● TEXT PASSAGE
══════════

A few months ago, I had a slew of ideas ready to put into words and figures for ESPNcricinfo, but they were mostly to do with Test cricket. As it was IPL time, I was asked if I had something on T20. I’d had ideas, but never really given them much thought. This was a good reason to start.
As a result, I have now written three articles for ESPNcricinfo, trying to answer different kinds of questions about T20. The format is still new and in the clutches of cricketing convention, slowly breaking out as its own game. Many questions remained unexplored, even unasked. This is my attempt at looking at T20 through some numbers.
A few concepts and results might be familiar to the reader of this newsletter already. I will mainly explain the methods of the 3rd article in detail below, for those interested. Then, I will talk a bit about the first two pieces.
How important are boundaries in T20?
It has been known for a while in online circles of analysts, and within team managements, that boundaries are the currency of T20. Singles and dots are given too much importance in mainstream commentary, which borrows from the language of cricket, as opposed to talking in terms of T20.
I wanted to quantify how much more valuable boundaries really are compared to dots and singles etc. I used a logistic regression model for this, which modelled the match result with logit.
Where Δn is the difference in the number of that kind of scoring shot between the two teams. x is the logarithm of the odds of winning (called log-odds). I used a logistic regression and data from matches from IPL, CPL, BBL and PSL to find the best fit coefficients. The interpretation of each value of a is that exp(a) is the factor by which the odds get multiplied for each unit increase in the corresponding Δn. So, hitting an additional four would increase your odds exp(a_4) times.
This model fit well, with a pseudo-R^2 of 0.71.
Moreover, the ratio of any two coefficients gives you the relative value of those two kinds of scoring shots. Think of it this way: if you hit one extra dot, your log-odds would change (decrease) by a_0. To maintain the same odds, how many extra sixes would you need to hit? a_0/a_6.

══════════

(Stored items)
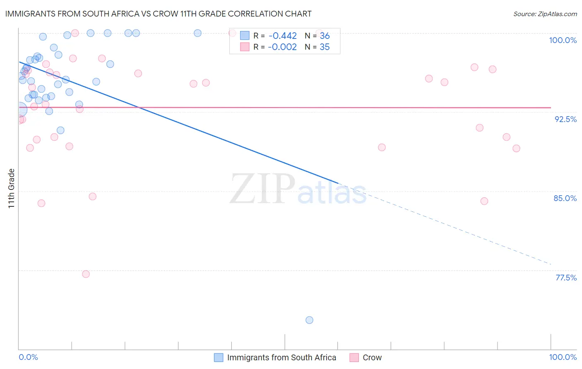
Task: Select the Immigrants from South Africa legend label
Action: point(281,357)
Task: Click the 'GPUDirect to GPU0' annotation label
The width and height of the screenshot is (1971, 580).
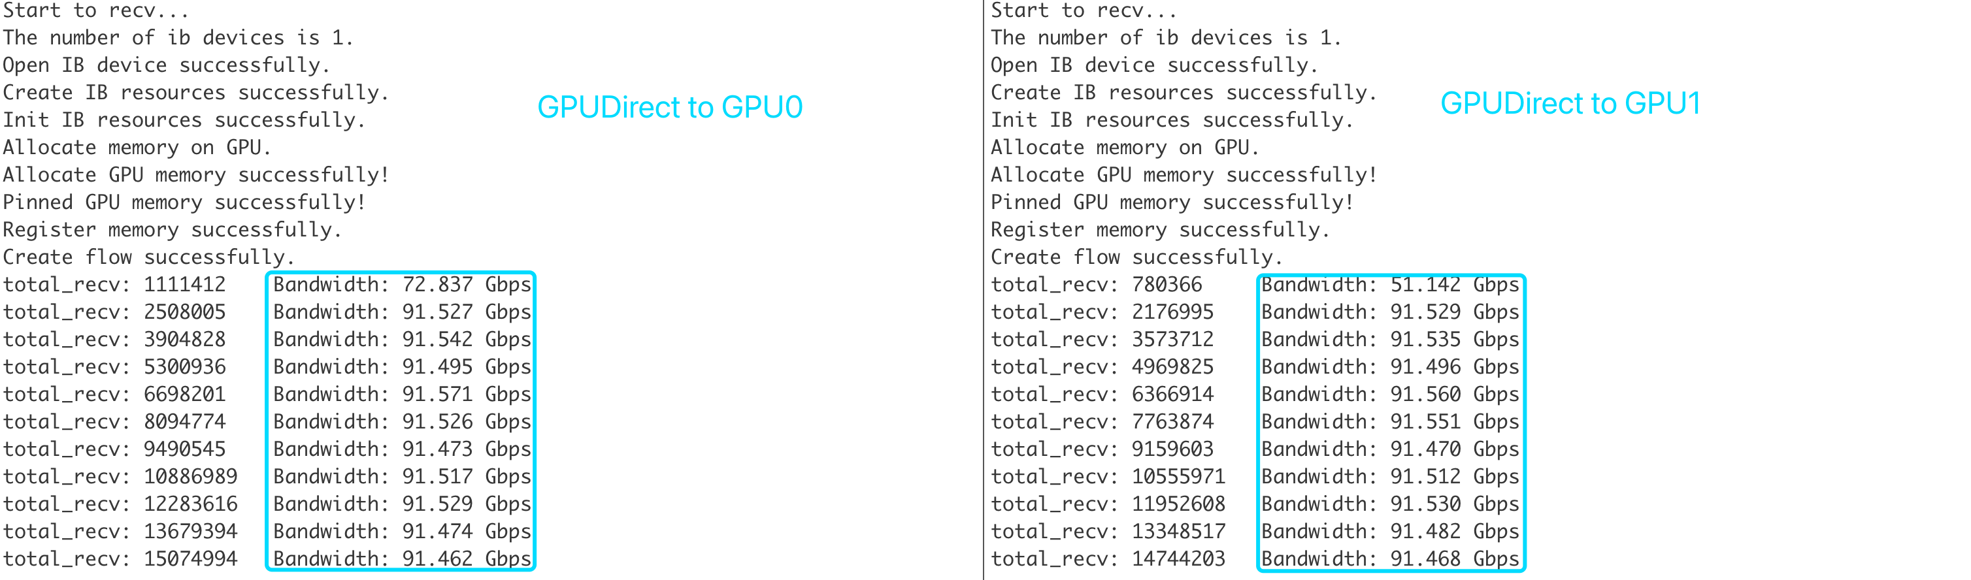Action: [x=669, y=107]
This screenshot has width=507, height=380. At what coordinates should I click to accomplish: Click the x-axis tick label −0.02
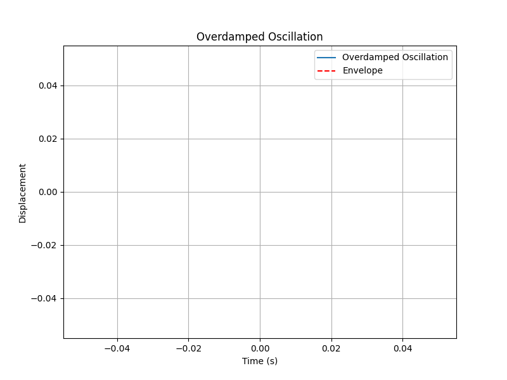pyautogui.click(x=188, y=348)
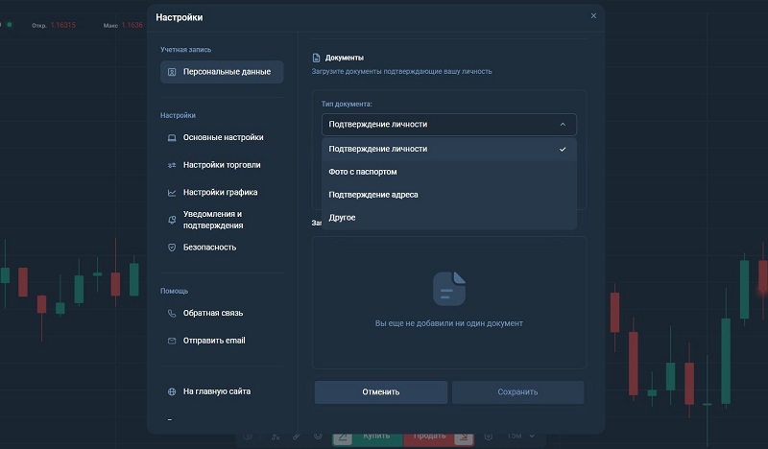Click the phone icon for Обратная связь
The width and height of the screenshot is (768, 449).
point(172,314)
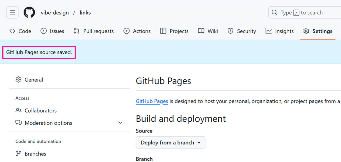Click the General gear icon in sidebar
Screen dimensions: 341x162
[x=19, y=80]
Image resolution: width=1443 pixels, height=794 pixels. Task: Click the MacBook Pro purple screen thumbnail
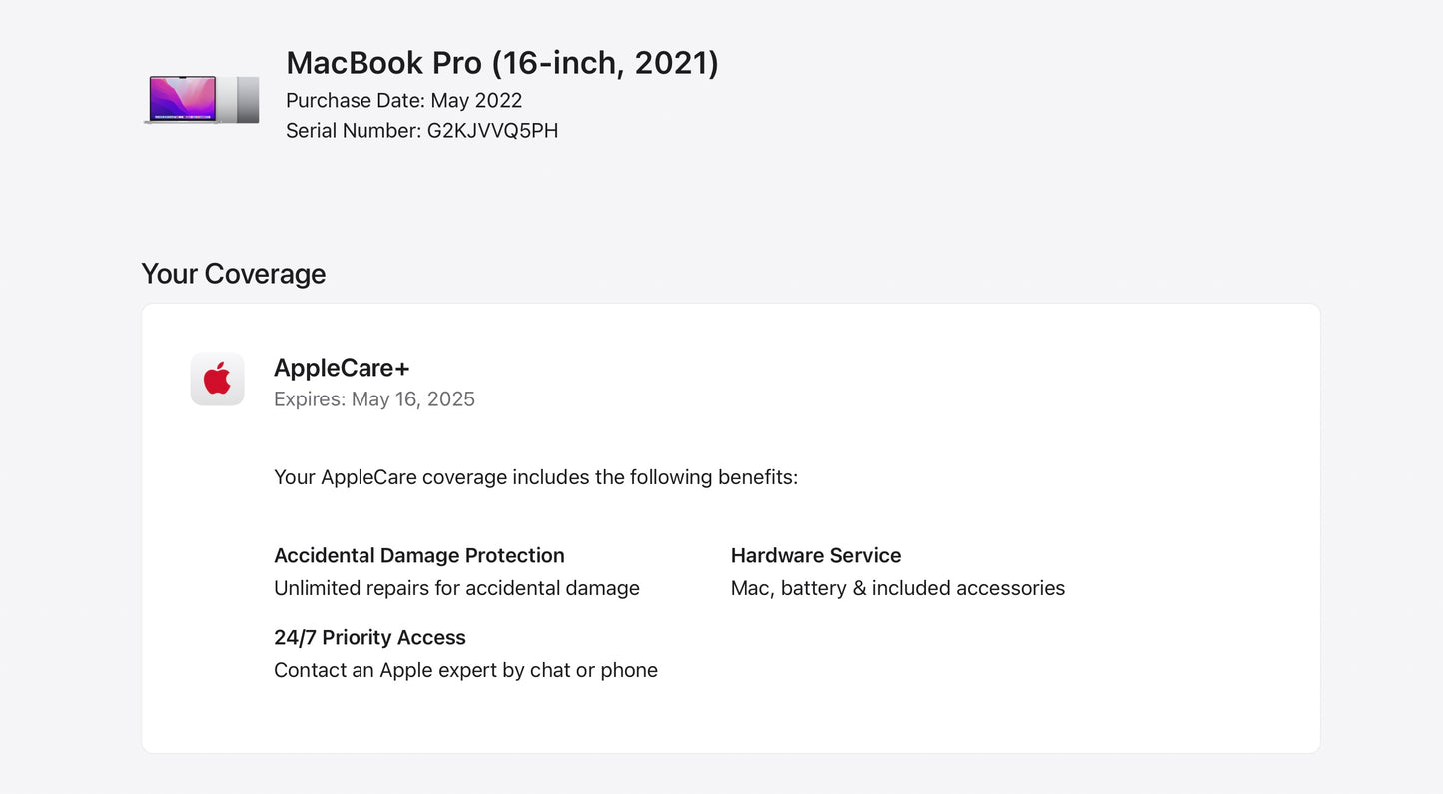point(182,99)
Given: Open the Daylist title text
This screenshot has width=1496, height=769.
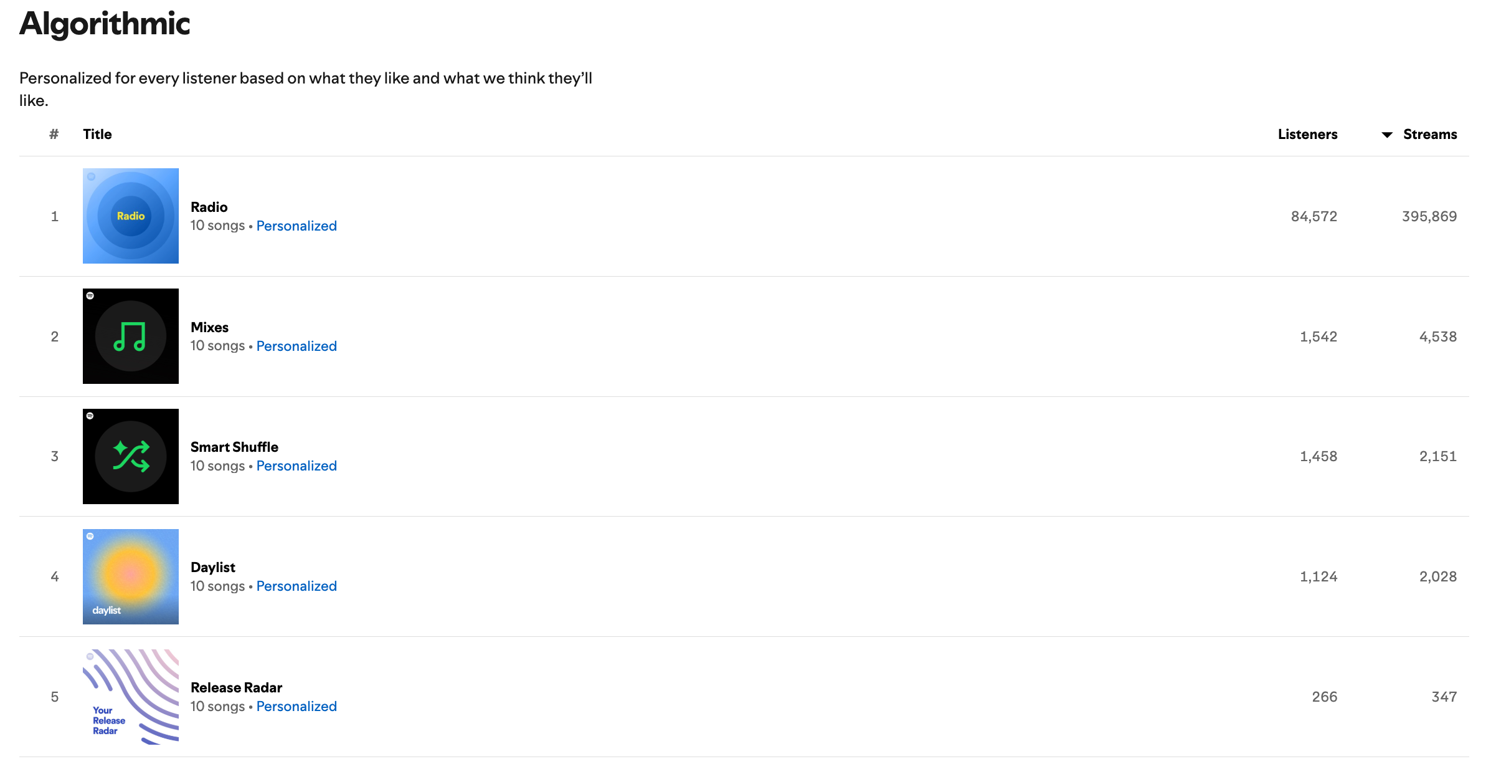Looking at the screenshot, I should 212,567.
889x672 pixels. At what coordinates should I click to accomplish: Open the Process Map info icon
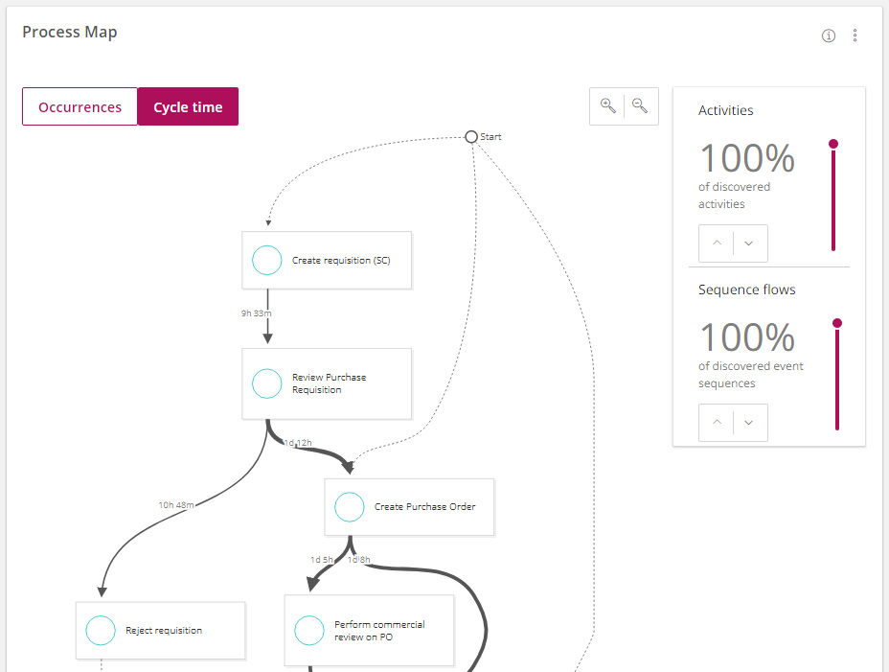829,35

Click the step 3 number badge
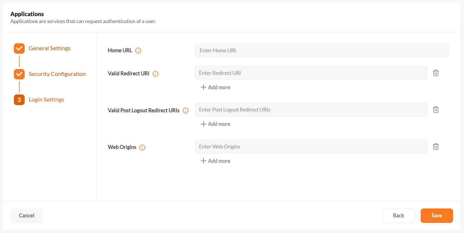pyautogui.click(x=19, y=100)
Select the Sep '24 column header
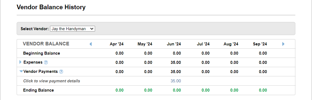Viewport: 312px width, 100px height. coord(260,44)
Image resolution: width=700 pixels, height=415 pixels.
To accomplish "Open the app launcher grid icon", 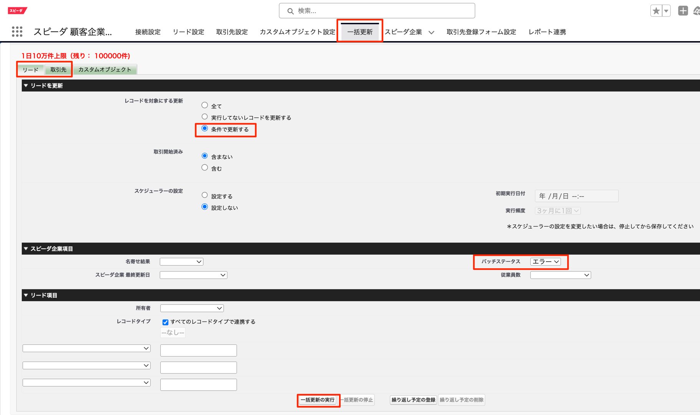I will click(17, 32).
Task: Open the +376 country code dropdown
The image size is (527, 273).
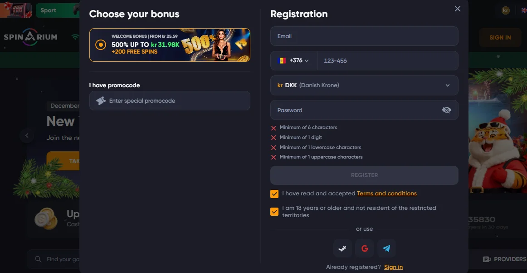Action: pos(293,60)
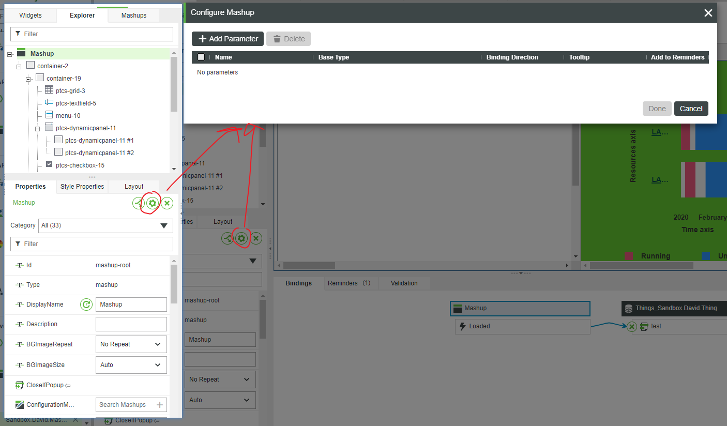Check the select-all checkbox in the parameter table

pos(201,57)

══════════

● WHAT TO DO
1. According to the T20 passage, data from which leagues were used to fit the logistic regression model?
2. Convert the listing, from the line with "Given: Open the Daylist title text" up to and including the line with "Viewport: 312px width, 100px", into a JSON list of strings with one string per line and no blank lines. Leave the pictures out.
The listing is unrelated to the T20 passage.

● EXPECTED OUTPUTS
1. Data from IPL, CPL, BBL and PSL matches were used.

2.
[
  "Given: Open the Daylist title text",
  "This screenshot has width=1496, height=769.",
  "Looking at the screenshot, I should 212,567.",
  "889x672 pixels. At what coordinates should I click to accomplish: Open the Process Map info icon",
  "829,35",
  "Click the step 3 number badge",
  "pyautogui.click(x=19, y=100)",
  "Select the Sep '24 column header",
  "Viewport: 312px width, 100px height. coord(260,44)"
]